PyRDF.include_headers(headers_paths)[source]

Includes the C++ headers to be declared before execution. Each header is also declared on the current running session.

Parameters

headers_paths (str, iter) – A string or an iterable (such as a list, set…) containing the paths to all necessary C++ headers as strings. This function accepts both paths to the headers themselves and paths to directories containing the headers.

PyRDF.include_shared_libraries(shared_libraries_paths)[source]

Includes the C++ shared libraries to be declared before execution. Each library is also declared on the current running session. If any pcm file is present in the same folder as the shared libraries, the function will try to retrieve them (and distribute them if working on a distributed backend).

Parameters

shared_libraries_paths (str, iter) – A string or an iterable (such as a list, set…) containing the paths to all necessary C++ shared libraries as strings. This function accepts both paths to the libraries themselves and paths to directories containing the libraries.
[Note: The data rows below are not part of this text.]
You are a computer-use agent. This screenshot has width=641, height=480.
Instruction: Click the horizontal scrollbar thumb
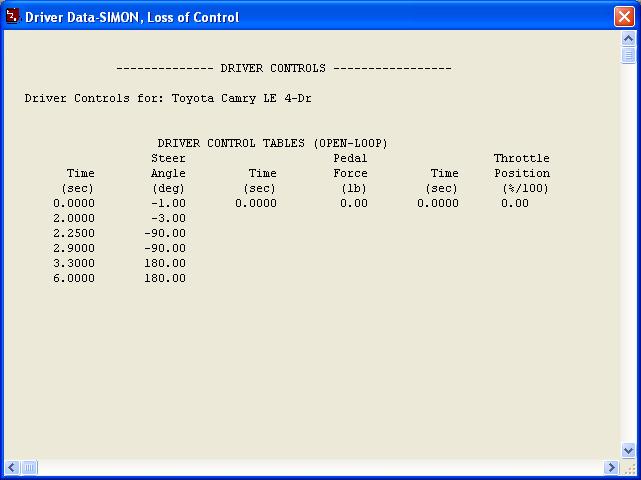pyautogui.click(x=30, y=467)
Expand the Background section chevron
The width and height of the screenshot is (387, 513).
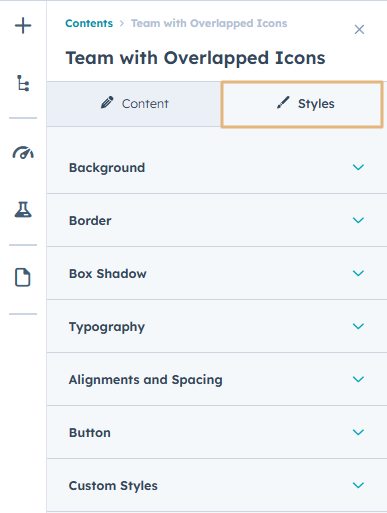pyautogui.click(x=358, y=167)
PyRDF.initialize(fun, *args, **kwargs)[source]

Set a function that will be executed as a first step on every backend before any other operation. This method also executes the function on the current user environment so changes are visible on the running session.

This allows users to inject and execute custom code on the worker environment without being part of the RDataFrame computational graph.

Parameters

  • fun (function) – Function to be executed.
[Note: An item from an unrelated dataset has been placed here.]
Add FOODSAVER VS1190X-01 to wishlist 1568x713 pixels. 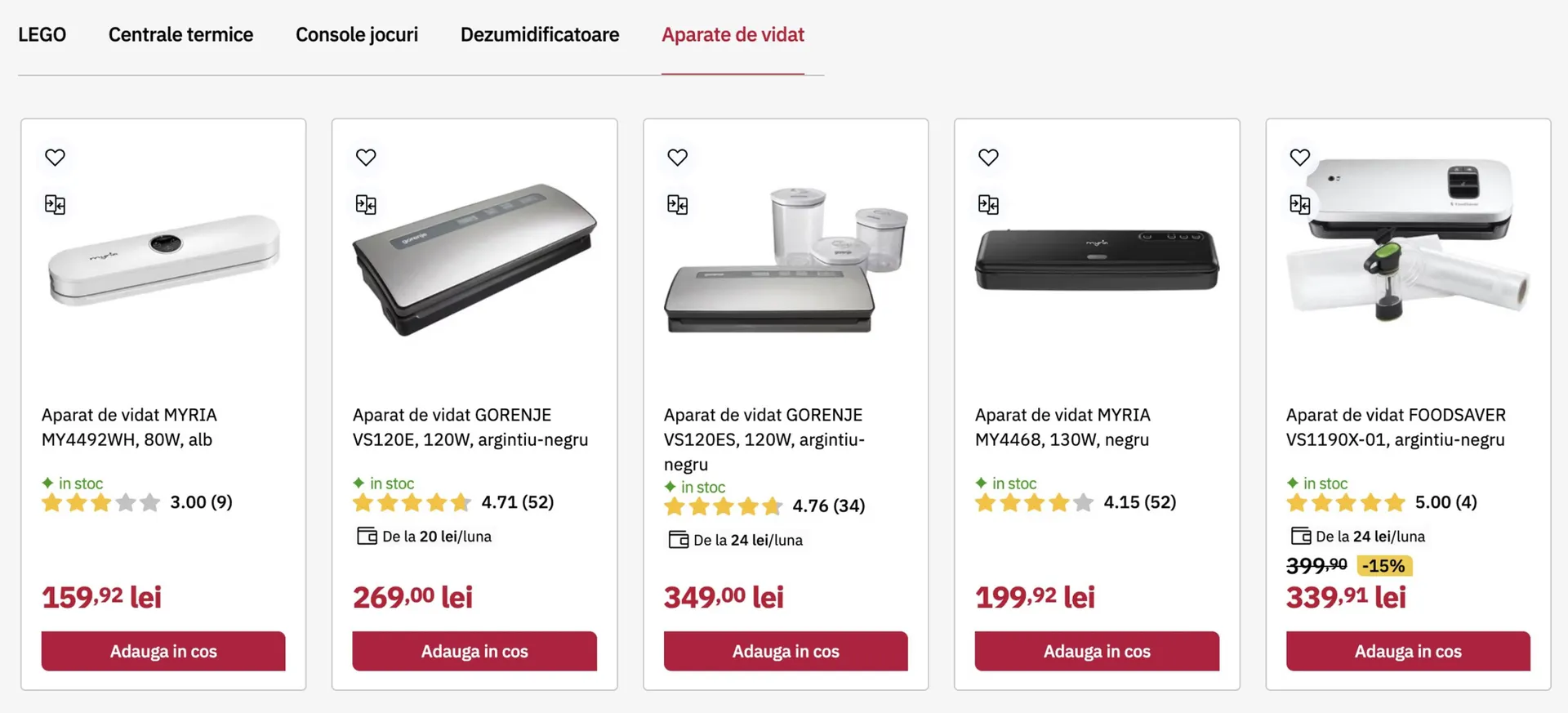click(x=1299, y=158)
  • *args (list) – Variable length argument list used to execute the function.

  • **kwargs (dict) – Keyword arguments used to execute the function.

PyRDF.send_generic_files(files_paths)[source]
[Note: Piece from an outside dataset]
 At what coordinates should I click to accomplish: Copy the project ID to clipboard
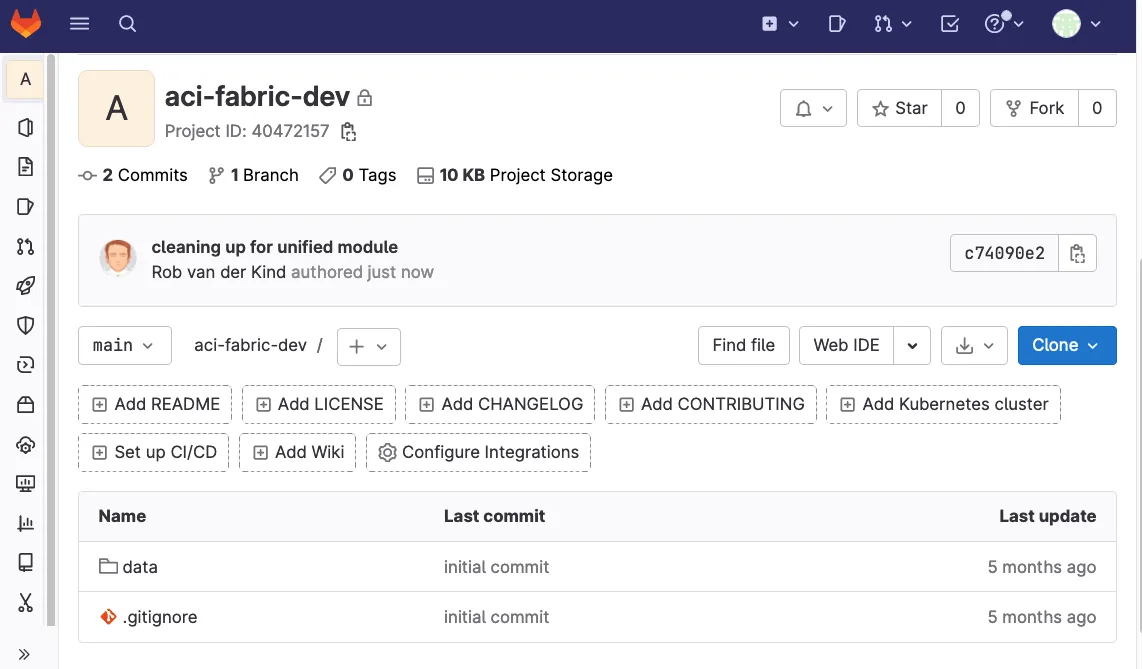pos(348,131)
Sends to the workers the generic files needed by the user.

Parameters

files_paths (str, iter) – Paths to the files to be sent to the distributed workers.

PyRDF.use(backend_name, conf={})[source]

Allows the user to choose the execution backend.

Parameters

  • backend_name (str) – This is the name of the chosen backend.

  • conf (str, optional) – This should be a dictionary with necessary configuration parameters. Its default value is an empty dictionary {}.

The CallableGenerator module

class PyRDF.CallableGenerator.CallableGenerator(head_node)[source]

Class that generates a callable to parse a PyRDF graph.

head_node

Head node of a PyRDF graph.

__init__(head_node)[source]

Creates a new CallableGenerator.

Parameters

head_node – Head node of a PyRDF graph.

get_action_nodes(node_py=None)[source]

Recurses through PyRDF graph and collects the PyRDF node objects.

Parameters

node_py (optional) – The current state’s PyRDF node. If None, it takes the value of self.head_node.

Returns

A list of the action nodes of the graph in DFS order, which coincides with the order of execution in the callable function.

Return type

list

get_callable()[source]

Converts a given graph into a callable and returns the same.

Returns

The callable that takes in a PyROOT RDataFrame object and executes all operations from the PyRDF graph on it, recursively.

Return type

function

The Node module

class PyRDF.Node.Node(get_head, operation, *args)[source]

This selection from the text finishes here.